(GIVEN PROBLEM): Tally the lines in the records below that contain the string "button", and reply with that number alone.

━━━━━ RECORDED DATA ━━━━━

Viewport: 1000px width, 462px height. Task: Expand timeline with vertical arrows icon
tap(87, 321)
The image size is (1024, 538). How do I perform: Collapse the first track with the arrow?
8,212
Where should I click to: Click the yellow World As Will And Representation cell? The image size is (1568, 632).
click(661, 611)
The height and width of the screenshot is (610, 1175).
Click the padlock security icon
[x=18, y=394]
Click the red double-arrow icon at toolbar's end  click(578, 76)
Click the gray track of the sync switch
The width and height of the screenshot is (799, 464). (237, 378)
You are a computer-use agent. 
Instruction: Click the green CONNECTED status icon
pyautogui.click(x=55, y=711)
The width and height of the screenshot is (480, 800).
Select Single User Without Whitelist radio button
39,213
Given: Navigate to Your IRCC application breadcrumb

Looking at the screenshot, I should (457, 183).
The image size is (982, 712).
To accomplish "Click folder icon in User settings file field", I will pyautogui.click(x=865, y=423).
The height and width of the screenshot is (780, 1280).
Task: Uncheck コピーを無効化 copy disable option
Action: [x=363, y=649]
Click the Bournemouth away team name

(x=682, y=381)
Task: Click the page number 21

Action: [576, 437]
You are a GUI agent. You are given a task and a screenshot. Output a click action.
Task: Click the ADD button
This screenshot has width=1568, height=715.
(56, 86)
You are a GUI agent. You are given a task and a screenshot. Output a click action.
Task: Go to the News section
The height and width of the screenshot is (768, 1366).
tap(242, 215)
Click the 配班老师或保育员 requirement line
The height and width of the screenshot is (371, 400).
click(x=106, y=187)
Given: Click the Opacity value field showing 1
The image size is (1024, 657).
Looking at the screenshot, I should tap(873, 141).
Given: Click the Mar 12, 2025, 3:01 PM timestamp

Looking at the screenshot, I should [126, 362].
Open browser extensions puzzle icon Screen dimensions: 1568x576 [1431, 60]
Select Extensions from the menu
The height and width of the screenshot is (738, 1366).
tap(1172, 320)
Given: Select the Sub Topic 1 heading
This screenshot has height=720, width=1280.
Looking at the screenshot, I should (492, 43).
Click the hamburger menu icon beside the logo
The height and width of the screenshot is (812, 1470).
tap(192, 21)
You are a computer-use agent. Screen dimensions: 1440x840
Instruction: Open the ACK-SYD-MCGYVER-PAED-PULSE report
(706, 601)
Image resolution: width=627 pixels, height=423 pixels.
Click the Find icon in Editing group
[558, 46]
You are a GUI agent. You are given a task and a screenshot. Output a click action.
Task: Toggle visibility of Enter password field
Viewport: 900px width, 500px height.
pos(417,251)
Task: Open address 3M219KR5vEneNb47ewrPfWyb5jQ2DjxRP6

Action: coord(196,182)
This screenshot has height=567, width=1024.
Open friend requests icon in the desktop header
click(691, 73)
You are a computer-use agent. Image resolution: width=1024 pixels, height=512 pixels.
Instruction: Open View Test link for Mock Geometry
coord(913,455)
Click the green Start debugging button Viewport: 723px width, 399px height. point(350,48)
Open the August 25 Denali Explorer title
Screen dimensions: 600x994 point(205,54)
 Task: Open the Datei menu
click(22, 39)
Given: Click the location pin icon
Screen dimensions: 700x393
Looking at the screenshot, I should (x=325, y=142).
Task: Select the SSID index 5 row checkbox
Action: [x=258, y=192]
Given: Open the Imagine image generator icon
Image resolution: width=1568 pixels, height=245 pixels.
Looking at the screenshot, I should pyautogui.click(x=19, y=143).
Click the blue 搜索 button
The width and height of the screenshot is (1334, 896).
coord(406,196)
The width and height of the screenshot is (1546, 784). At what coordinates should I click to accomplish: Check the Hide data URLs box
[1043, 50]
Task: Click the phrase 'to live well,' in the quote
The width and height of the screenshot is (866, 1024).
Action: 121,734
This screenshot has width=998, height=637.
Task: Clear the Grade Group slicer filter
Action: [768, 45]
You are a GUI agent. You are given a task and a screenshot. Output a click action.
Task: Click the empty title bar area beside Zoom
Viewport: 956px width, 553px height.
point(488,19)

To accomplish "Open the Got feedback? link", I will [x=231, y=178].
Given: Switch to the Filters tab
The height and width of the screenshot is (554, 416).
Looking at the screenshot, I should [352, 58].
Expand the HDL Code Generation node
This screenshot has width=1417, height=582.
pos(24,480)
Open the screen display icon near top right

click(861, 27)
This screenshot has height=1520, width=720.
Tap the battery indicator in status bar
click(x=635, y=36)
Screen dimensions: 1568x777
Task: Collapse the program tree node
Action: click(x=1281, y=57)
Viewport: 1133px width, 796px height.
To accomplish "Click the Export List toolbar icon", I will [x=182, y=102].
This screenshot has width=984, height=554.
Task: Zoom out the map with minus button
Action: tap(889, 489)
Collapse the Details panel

━━━━━

(SOLUTION TO THE PROBLEM): 5